Research Article | Open Access

Volume 2023 | Article ID 7915781 | https://doi.org/10.1155/2023/7915781

Improved Medication Adherence with the Use of Extended-Release Tacrolimus in Liver Transplant Recipients: A Pilot Randomized Controlled Trial

Manisha Verma,¹Radi Zaki,²Johnathan Sadeh,²John P. Knorr,²Mark Gallagher,¹Afshin Parsikia,²and Victor Navarro¹

Academic Editor: Trevor Williams

Received24 Jun 2022

Revised17 Dec 2022

Accepted19 Dec 2022

Published04 Jan 2023

Abstract

Background. Nonadherence to immunosuppression in liver transplant recipients (LTRs) leads to deterioration in health outcomes. Once-dailyextended-release tacrolimus (TAC-ER) may improve adherence when compared to twice-dailyimmediate-release tacrolimus (TAC-IR). Methods. We conducted a randomized controlled study to evaluate medication adherence, clinical efficacy, and safety of TAC-ER in stable LTR. All patients >18 years who underwent liver transplantation before 6 months were eligible. Patients were randomized 1 : 1 to continued TAC-IR or conversion to TAC-ER. The primary outcome was change in medication adherence from baseline to 9 months, assessed using BAASIS. Secondary outcomes were tacrolimus trough levels, safety, and quality of life. Results. Thirty-one patients were consented and randomized to either of the two groups: conversion to TAC-ER (n = 15) or continued TAC-IR (n = 16). Six patients in the TAC-ER group withdrew after randomization due to apprehension about switching medication (n = 2), unwillingness to travel (n = 2), and increased liver tests after conversion (n = 2, both were acute rejections despite therapeutic tacrolimus levels and were considered unrelated to TAC-ER). We compared the results of nine patients in the TAC-ER group that completed the study with those of sixteen in the TAC-IR group. At baseline, there was no difference in tacrolimus trough levels between groups. Improved adherence was observed in the TAC-ER group as 100% of patients reported at least one period of full adherence during the study period (100% vs. 62.6%, ). Tacrolimus trough levels and liver tests were comparable between groups throughout the study. There were no differences in eGFR, HbA1c, or QoL between the groups. Conclusion. TAC-ER improved medication adherence while maintaining comparable trough levels, liver function, and QoL as TAC-IR in LTR.

1. Introduction

Liver transplant recipients (LTRs) are required to take immunosuppressive medications throughout their life. Nonadherence is common and is variable over time [1]. It is estimated that roughly 20–62% of adults and about 50% of pediatric LTR are nonadherent to their immunosuppressive medication regimen [1, 2]. The most serious outcomes of immunosuppression nonadherence (IMNA) include acute/chronic graft rejection and death. Much of the data pertaining to IMNA derives from the kidney transplant population, but studies have demonstrated worsened graft survival in LTR with IMNA [3]. Meta-analytic data have shown that, on average, 6.7 per 100 LTR per year are nonadherent with immunosuppressant medications [4]. However, this is likely underestimated, with other data reporting IMNA rates as high as 15–40% among LTR [5]. A Scottish article estimated a 30% chronic rejection rate and 10% mortality due to IMNA [6]. In addition to unfavorable patient outcomes, complications related to IMNA contribute to massive costs to the healthcare systems—an estimated $15 to 100 million annually for solid-organ transplants [2].

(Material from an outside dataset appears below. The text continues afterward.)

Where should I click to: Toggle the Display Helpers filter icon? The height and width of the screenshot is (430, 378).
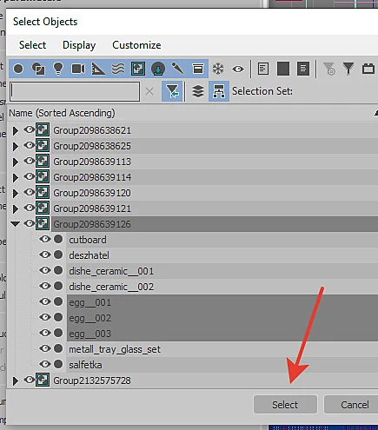(x=98, y=69)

Nonadherence to medication is not unique to liver transplant patients; it has been seen in patients with kidney, pancreas, heart, and lung transplant as well [7, 8]. Currently, the most common immunosuppressive maintenance protocol prescribed for solid-organ transplants is a triple therapy comprising a calcineurin inhibitor (tacrolimus/cyclosporine), mycophenolate, and a steroid agent [9]. These agents are favored among physicians for their well-understood mechanisms of action and among patients for their relative costs compared to the newer biologic agents. However, when prescribed triple therapy in addition to antimicrobial prophylactic medications, transplant patients face a high pill burden and are required to take multiple tablets daily for the rest of their life [10]. This is likely a significant factor contributing to IMNA, despite patients understanding that these medications are required for their survival [11].

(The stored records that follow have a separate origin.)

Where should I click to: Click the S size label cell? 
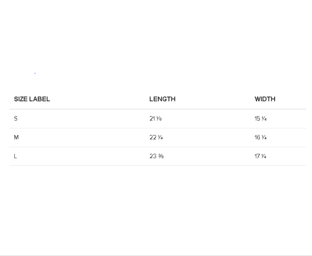(16, 119)
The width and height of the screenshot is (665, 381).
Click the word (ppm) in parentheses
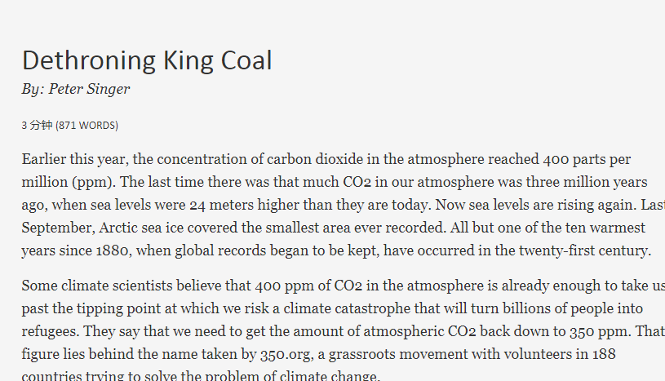tap(93, 183)
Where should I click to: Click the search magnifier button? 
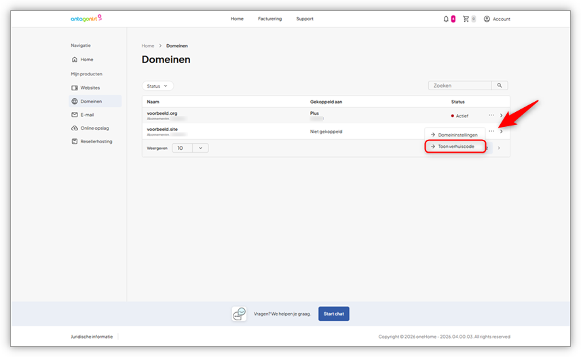click(500, 86)
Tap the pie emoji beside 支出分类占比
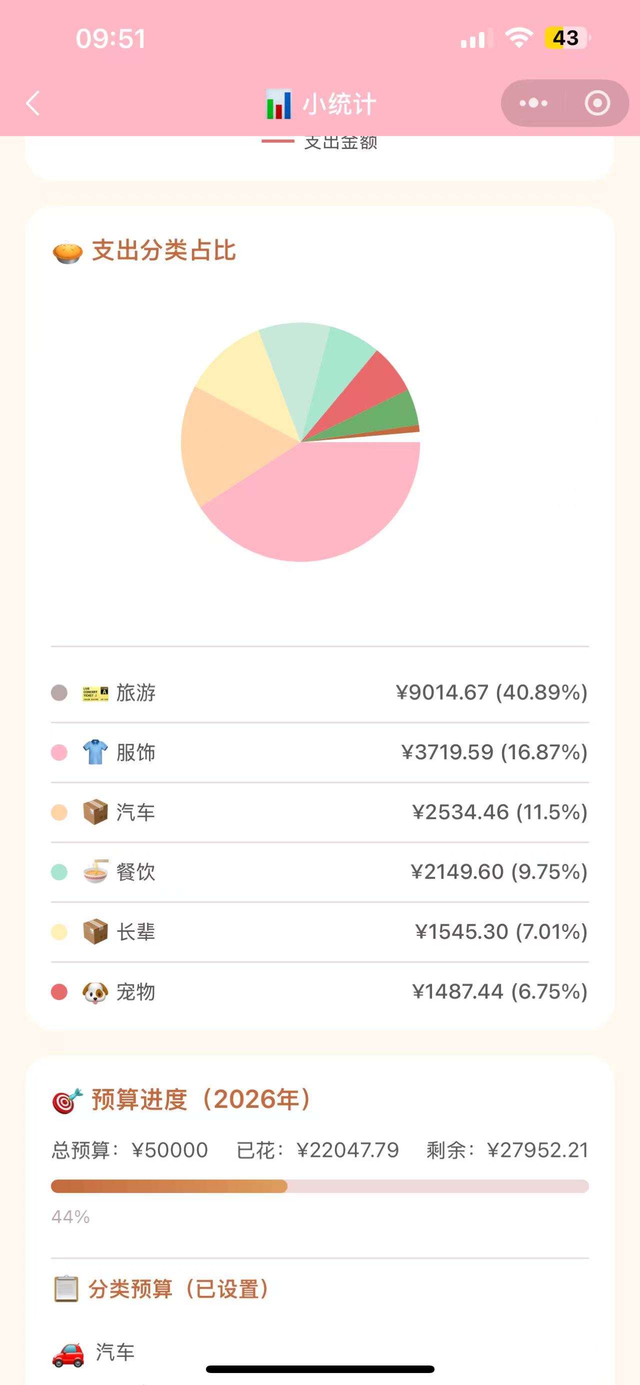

One of the medications in question, tacrolimus, is formulated as either a twice-dailyimmediate-release capsule (TAC-IR, Prograf®) or as a once-dailyextended-release formulation labeled as Envarsus XR® (TAC-ER). Notably, another extended-release formulation (Advagraf/Astagraf) has been commonly used in medication adherence research. Reports in the literature have documented the benefits of the extended-release formulation of tacrolimus, with evidence of increased medication adherence in kidney and kidney-pancreas transplant recipients [12].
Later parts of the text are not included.